--- WHAT NEEDS TO BE DONE ---
Rewrite the records below, changing each "Identify the location of" to "Locate" and leaving everything else the same.

(SUPPLIED RECORDS)

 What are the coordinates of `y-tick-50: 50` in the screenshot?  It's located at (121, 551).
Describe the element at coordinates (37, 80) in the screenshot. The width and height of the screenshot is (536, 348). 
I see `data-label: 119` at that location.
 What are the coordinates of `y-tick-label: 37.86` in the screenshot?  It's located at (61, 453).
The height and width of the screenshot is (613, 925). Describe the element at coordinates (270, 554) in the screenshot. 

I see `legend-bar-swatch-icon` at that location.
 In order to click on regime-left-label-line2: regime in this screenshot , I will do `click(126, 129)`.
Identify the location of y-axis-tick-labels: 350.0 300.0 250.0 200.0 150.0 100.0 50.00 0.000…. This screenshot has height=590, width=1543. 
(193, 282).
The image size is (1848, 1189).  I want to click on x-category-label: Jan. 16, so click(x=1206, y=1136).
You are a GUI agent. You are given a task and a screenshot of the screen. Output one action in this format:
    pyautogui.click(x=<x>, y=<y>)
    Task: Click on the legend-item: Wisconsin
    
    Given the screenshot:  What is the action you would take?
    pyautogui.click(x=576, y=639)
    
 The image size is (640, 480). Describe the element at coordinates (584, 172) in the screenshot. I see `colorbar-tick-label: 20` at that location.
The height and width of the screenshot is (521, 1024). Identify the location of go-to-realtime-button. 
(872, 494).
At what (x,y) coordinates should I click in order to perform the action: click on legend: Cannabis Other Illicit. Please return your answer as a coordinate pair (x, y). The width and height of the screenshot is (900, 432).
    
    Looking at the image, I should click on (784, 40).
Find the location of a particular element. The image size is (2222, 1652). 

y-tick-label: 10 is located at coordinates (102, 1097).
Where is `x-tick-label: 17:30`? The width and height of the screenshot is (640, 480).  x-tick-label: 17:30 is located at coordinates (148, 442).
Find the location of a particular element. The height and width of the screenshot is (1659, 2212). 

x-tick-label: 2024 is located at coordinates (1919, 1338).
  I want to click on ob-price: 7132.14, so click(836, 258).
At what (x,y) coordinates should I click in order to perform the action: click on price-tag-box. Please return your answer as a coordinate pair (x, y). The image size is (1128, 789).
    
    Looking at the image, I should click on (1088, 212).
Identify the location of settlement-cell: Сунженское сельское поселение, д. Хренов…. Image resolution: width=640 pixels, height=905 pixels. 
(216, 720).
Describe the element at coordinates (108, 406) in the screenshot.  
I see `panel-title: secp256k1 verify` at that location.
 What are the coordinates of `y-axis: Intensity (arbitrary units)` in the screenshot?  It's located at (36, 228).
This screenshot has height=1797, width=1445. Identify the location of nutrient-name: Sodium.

(End SUPPLIED RECORDS)

--- WRITTEN REPLY ---
 What are the coordinates of `y-tick-50: 50` in the screenshot?  It's located at (121, 551).
Describe the element at coordinates (37, 80) in the screenshot. The width and height of the screenshot is (536, 348). 
I see `data-label: 119` at that location.
 What are the coordinates of `y-tick-label: 37.86` in the screenshot?  It's located at (61, 453).
The height and width of the screenshot is (613, 925). Describe the element at coordinates (270, 554) in the screenshot. 

I see `legend-bar-swatch-icon` at that location.
 In order to click on regime-left-label-line2: regime in this screenshot , I will do `click(126, 129)`.
Locate y-axis-tick-labels: 350.0 300.0 250.0 200.0 150.0 100.0 50.00 0.000…. This screenshot has height=590, width=1543. 
(193, 282).
The image size is (1848, 1189).  I want to click on x-category-label: Jan. 16, so click(x=1206, y=1136).
You are a GUI agent. You are given a task and a screenshot of the screen. Output one action in this format:
    pyautogui.click(x=<x>, y=<y>)
    Task: Click on the legend-item: Wisconsin
    
    Given the screenshot:  What is the action you would take?
    pyautogui.click(x=576, y=639)
    
 The image size is (640, 480). Describe the element at coordinates (584, 172) in the screenshot. I see `colorbar-tick-label: 20` at that location.
The height and width of the screenshot is (521, 1024). Locate go-to-realtime-button. 
(872, 494).
At what (x,y) coordinates should I click in order to perform the action: click on legend: Cannabis Other Illicit. Please return your answer as a coordinate pair (x, y). The width and height of the screenshot is (900, 432).
    
    Looking at the image, I should click on (784, 40).
Find the location of a particular element. The image size is (2222, 1652). 

y-tick-label: 10 is located at coordinates (102, 1097).
Where is `x-tick-label: 17:30`? The width and height of the screenshot is (640, 480).  x-tick-label: 17:30 is located at coordinates (148, 442).
Find the location of a particular element. The height and width of the screenshot is (1659, 2212). 

x-tick-label: 2024 is located at coordinates (1919, 1338).
  I want to click on ob-price: 7132.14, so click(836, 258).
At what (x,y) coordinates should I click in order to perform the action: click on price-tag-box. Please return your answer as a coordinate pair (x, y). The image size is (1128, 789).
    
    Looking at the image, I should click on (1088, 212).
Locate settlement-cell: Сунженское сельское поселение, д. Хренов…. Image resolution: width=640 pixels, height=905 pixels. 
(216, 720).
Describe the element at coordinates (108, 406) in the screenshot.  
I see `panel-title: secp256k1 verify` at that location.
 What are the coordinates of `y-axis: Intensity (arbitrary units)` in the screenshot?  It's located at (36, 228).
This screenshot has height=1797, width=1445. Locate nutrient-name: Sodium.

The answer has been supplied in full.